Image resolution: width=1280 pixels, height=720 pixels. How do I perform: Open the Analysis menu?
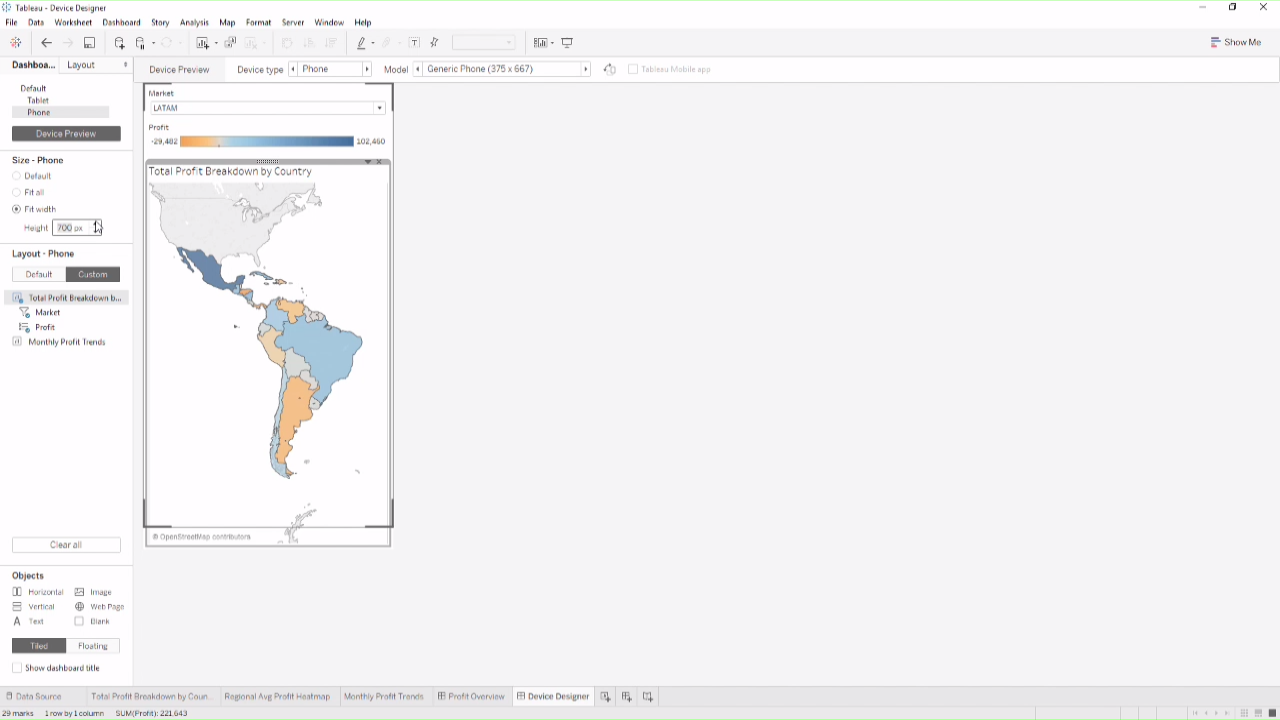tap(194, 22)
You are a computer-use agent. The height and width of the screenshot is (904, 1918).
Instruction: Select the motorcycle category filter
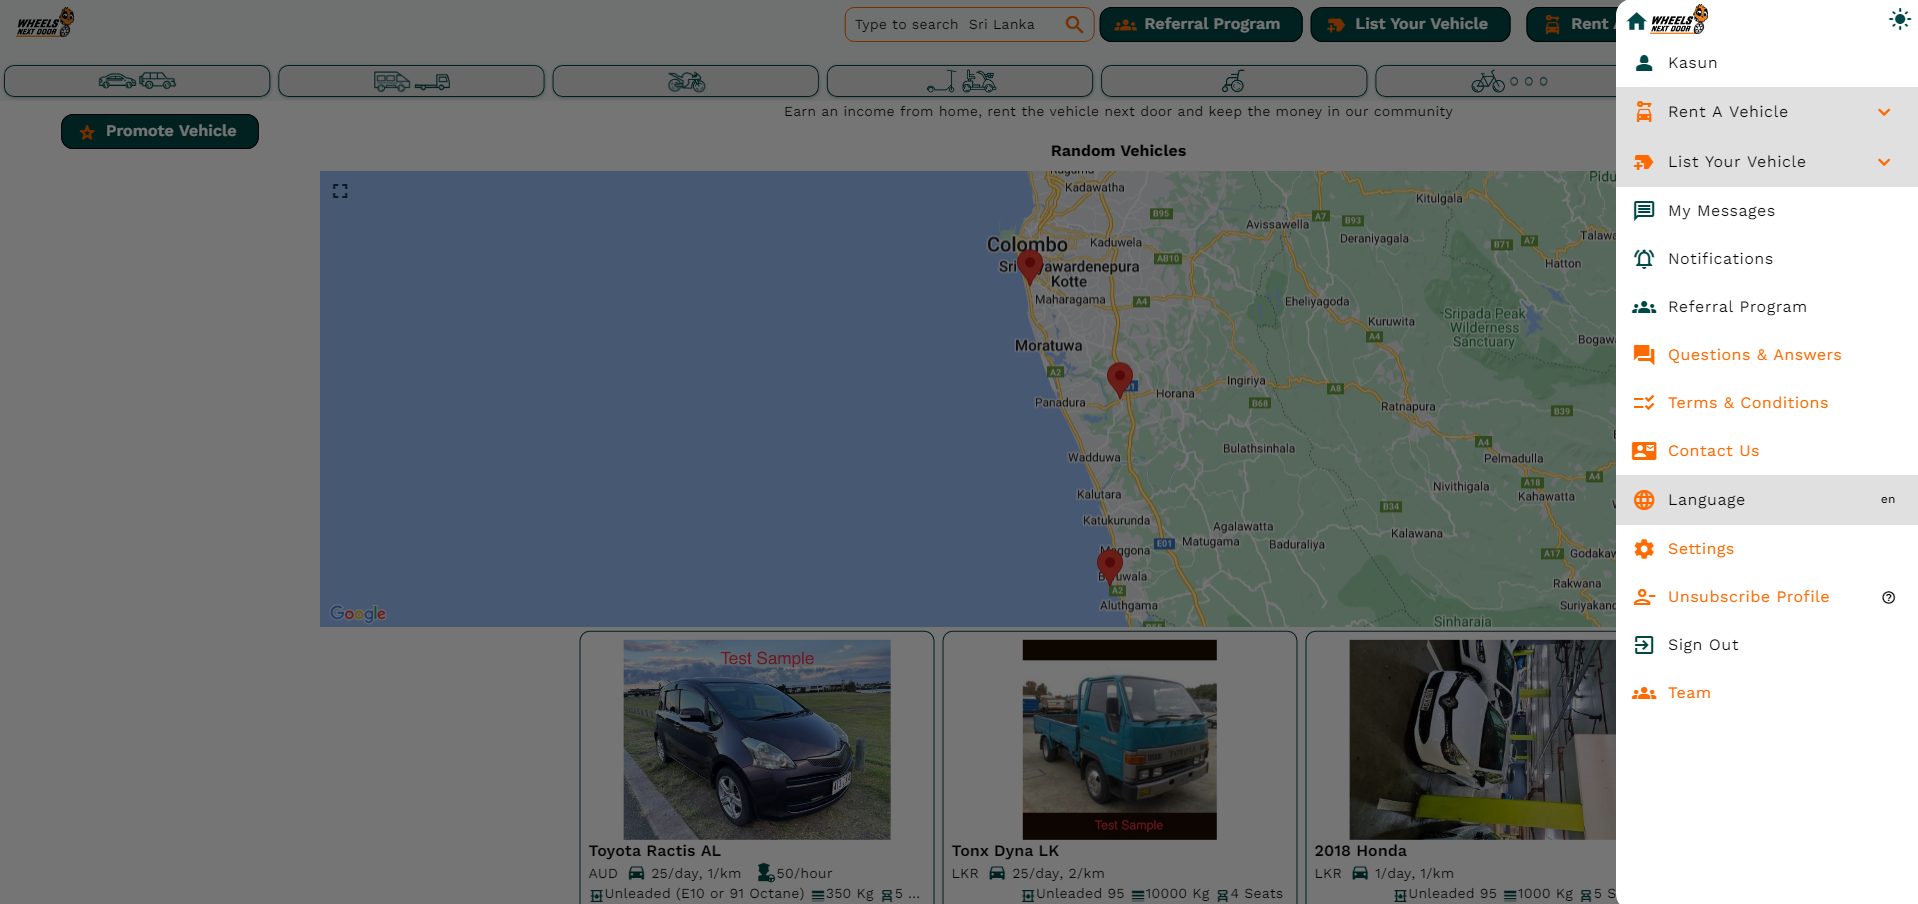click(x=685, y=81)
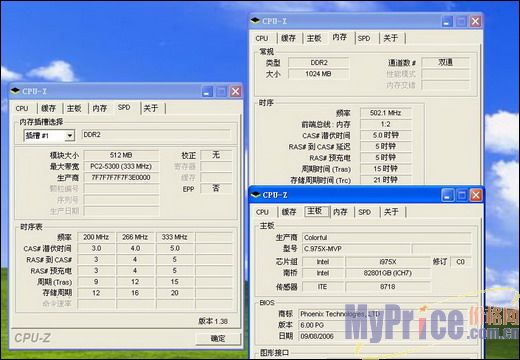Screen dimensions: 520x360
Task: Close the SPD CPU-Z window
Action: pos(236,91)
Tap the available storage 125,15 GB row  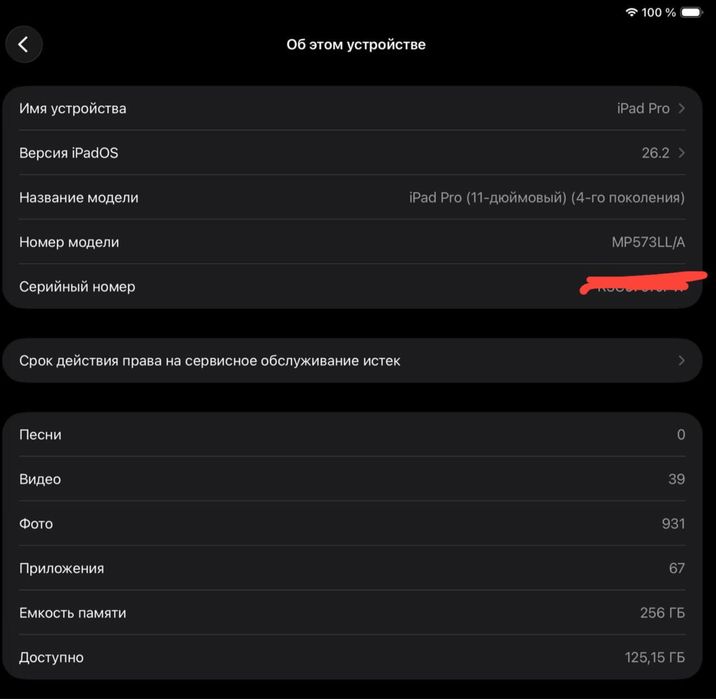[x=350, y=657]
———
Rewrite the material from its start through the line containing "tap(194, 22)", swapping "Analysis" for "View" and leaving everything else as it is. Leave the pictures out of your answer.

Image resolution: width=1280 pixels, height=720 pixels. How do I perform: Open the View menu?
tap(194, 22)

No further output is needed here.